→ DIRECTIONS FOR THIS TASK
The material below holds the lines to copy: from the one with "Image resolution: width=826" up to and including the one with "Listen to the translated text audio". Copy them exactly and skip the pictures.

→ EXERCISE MATERIAL
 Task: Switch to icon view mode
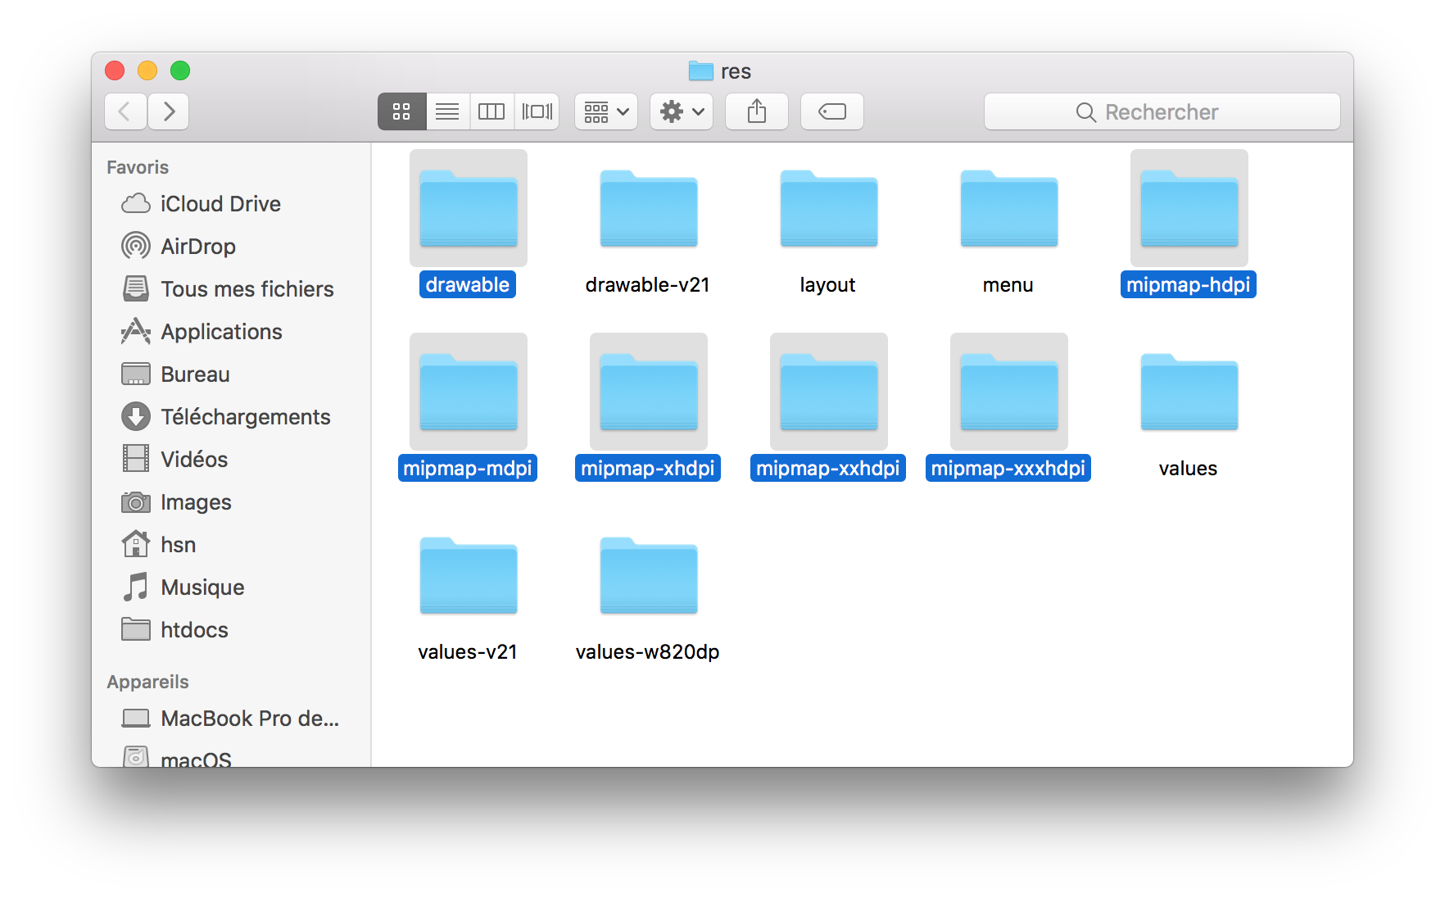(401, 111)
* * *
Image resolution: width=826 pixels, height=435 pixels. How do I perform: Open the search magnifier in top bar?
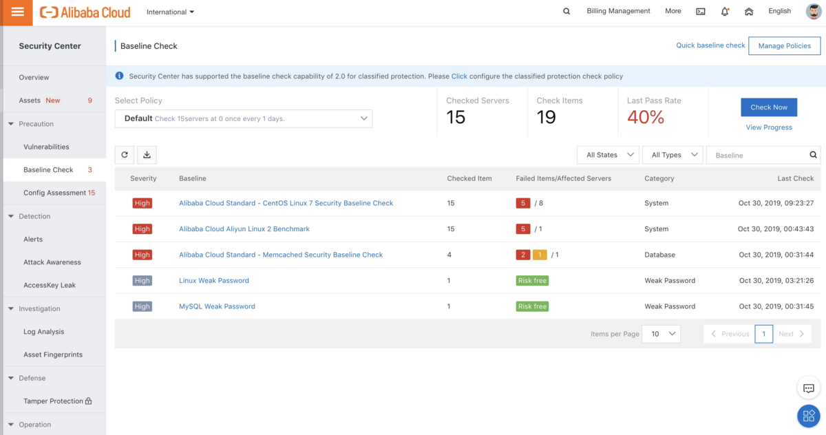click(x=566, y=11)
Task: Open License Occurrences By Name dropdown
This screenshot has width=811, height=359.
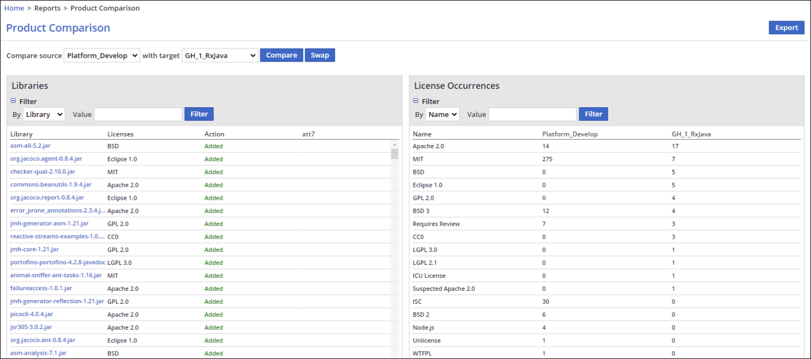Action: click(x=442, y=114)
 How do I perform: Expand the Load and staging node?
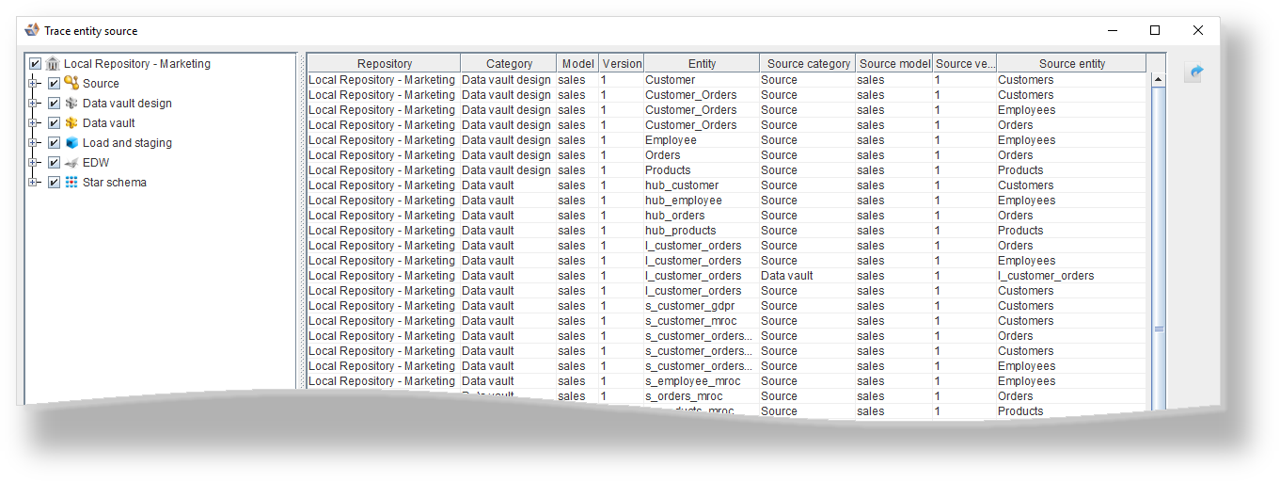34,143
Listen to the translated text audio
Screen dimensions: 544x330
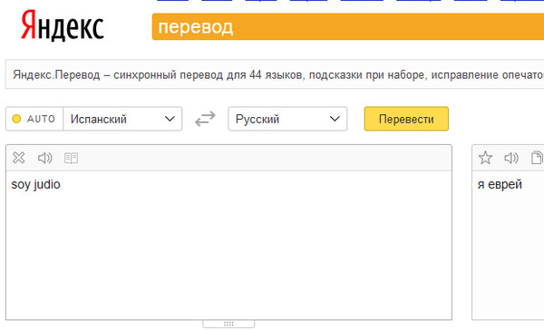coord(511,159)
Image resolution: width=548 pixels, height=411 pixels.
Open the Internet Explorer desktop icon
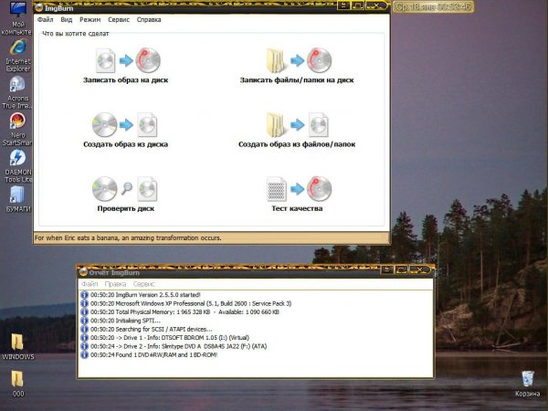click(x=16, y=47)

→ TASK RESULT
Image resolution: width=826 pixels, height=435 pixels. How do I perform: Open the search magnifier in top bar?
click(x=566, y=11)
Task: Open License Occurrences By Name dropdown
This screenshot has width=811, height=359.
Action: click(x=442, y=114)
 How do I perform: Expand the Load and staging node?
34,143
Listen to the translated text audio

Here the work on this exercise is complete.